Introduction     By Chance    By Choice    Theory     Results      References

Heuristic Redesigned

"Working in Power Point really helped me find my focus."

In her 1977 article, Writing as a Mode of Learning, Janet Emig argues that the act of writing, in and of itself, has heuristic value. Drawing from the works of Jerome Bruner and Jean Piaget, Emig offers three key elements that converge during the writing process that spark investigation, exploration, and ultimately, learning: first, the best learning is “enactive”; second, it is “iconic”; and third, it is “representational or symbolic” (1977, p. 10). As Emig explains, writing affords all three in that the writer is actively composing with his hand, reading “icons” or “images” (for Emig, alphabetic “images”)  with his eyes, and then restating thoughts into words cognitively—and all three functions “are simultaneously or almost simultaneously deployed” (1977, p. 10). Emig then theorizes that “If the most efficacious learning occurs when learning is re-inforced, then writing through its inherent reinforcing cycle involving hand, eye, and brain marks a uniquely powerful multi-representational mode for learning” (1977, p. 10).The same can be said for digital heuristics. Similar to the alphabetic writing Emig refers to, invention work in digital environments demands active involvement (students working at computers), the use of icons (here, visual images), and then a restatement of thoughts into the digital—all happening concurrently. However, the digital heuristic takes Emig’s theory one step further in that it can then act as a springboard into the alphabetic (the subsequent written assignment).

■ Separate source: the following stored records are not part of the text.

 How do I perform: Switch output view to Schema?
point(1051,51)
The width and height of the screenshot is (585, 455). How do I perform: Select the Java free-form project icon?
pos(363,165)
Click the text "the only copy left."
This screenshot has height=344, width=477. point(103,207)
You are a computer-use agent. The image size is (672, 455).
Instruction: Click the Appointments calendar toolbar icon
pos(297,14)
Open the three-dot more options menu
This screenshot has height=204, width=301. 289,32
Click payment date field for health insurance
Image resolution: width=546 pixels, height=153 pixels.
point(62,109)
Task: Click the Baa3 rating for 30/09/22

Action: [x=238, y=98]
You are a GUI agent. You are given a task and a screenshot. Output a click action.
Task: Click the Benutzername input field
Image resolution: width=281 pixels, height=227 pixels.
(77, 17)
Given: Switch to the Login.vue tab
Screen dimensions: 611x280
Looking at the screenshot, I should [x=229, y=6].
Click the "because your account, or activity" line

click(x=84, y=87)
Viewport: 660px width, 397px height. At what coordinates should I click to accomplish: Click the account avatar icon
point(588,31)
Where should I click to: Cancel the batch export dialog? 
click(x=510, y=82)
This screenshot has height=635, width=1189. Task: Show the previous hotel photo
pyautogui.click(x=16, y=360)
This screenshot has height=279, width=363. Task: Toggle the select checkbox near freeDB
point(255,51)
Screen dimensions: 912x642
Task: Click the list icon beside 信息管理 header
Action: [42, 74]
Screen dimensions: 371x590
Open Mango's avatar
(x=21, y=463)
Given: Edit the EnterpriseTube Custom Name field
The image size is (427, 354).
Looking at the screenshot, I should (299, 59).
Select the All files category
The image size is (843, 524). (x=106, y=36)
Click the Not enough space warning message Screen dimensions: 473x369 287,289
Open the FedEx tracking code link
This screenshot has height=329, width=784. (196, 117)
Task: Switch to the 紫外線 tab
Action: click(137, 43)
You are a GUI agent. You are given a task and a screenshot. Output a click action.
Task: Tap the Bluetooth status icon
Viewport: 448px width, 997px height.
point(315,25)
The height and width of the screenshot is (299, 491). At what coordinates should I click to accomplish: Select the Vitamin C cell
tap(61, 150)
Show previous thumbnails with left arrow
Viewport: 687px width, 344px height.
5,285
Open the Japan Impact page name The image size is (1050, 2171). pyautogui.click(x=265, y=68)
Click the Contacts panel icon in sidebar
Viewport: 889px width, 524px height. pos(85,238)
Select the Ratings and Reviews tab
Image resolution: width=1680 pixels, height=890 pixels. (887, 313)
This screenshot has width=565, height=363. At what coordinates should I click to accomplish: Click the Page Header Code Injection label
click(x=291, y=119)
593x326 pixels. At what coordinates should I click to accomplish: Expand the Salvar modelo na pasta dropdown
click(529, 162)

Specifically, the movement from the digital to the written might constitute a type of “code switching” as described in the New London Group’s Multiliteracies: Literacy learning and the design of social features (2000), since digital heuristics challenge students to navigate between visual and traditional literacies. According to the New London Group, this ability to “code switch” constitutes a central skill in the learning process and in the expansion of literacy to include a plurality of cultures and texts (including multimedia texts). Gunther Kress and Theo van Leeuwen might call this “code switching” a “mapping” of meaning “across different semiotic modes”, since communication can be read and composed “either visually or verbally” (1996, p. 2). Furthermore, if one form of communication is not privileged over another, a greater possibility of creativity—that which is “innovative and transformative”—occurs (Kress, 2003, p. 186). Taken together, these theories suggest that it behooves instructors to design efficacious pedagogies that challenge students to:

  • construct, grow, or invent meaning as they compose;
  • transition or code-switch between visual and alphabetic forms in order to build literacy skills;
  • and work in more than one medium to allow for multiple avenues to stimulate and support creativity.

The New London Group encourages educators to create such pedagogical designs and to study, specifically, how these designs “motivate and achieve different sorts of learning” (2000, p. 19). The Group also provides a blueprint for such creations in its Theory of Design, which includes the elements of Available Designs, Designing, and The Redesigned. Used progressively, these three elements “emphasize the fact that meaning-making is an active and dynamic process, and not something governed by static rules” (2000, p. 20). Creativity, engagement, and flexibility underscore this theory and are among its outcomes as well. And while the Group utilizes the Theory of Design to build its argument for the understanding and acceptance of a pedagogy of multiliteracies, the theory applies just as well to the inception and development of any number of student-centered pedagogical practices—and composition pedagogy is no exception.

According to the Theory of Design, Available Designs include the resources for design; so in terms of digital heuristics in general, heuristics and technologies are the two Available Designs. Specific to the digital heuristic activity described in this article (see “By Choice”), the Available Designs consist of visuals, audio, technology, and a sample of a literacy montage. According to the New London Group, “Available Designs also include another element: the linguistic and discourse experience of those involved in the Designing, in which one moment of Designing is continuous with and a continuation of particular histories” (2000, p. 21). Thus, those creating the Design might bring a number of “histories” to bear: in this case, the language of rhetoric, insight into multiple intelligences, and a philosophy of student-centered pedagogy.  Again, in a general application to digital heuristics, this suggests that an instructor’s various “histories” coupled with the Available Designs might yield a new design: a digital heuristic. A truly well structured digital heuristic, in turn then, must not only use the Available Designs (here: visuals, audio, technology, literacy montage sample) but also draw on students’ knowledge of technology, the writing process, and the topic at hand (here: shared literacies) in order to utilize the resources most effectively.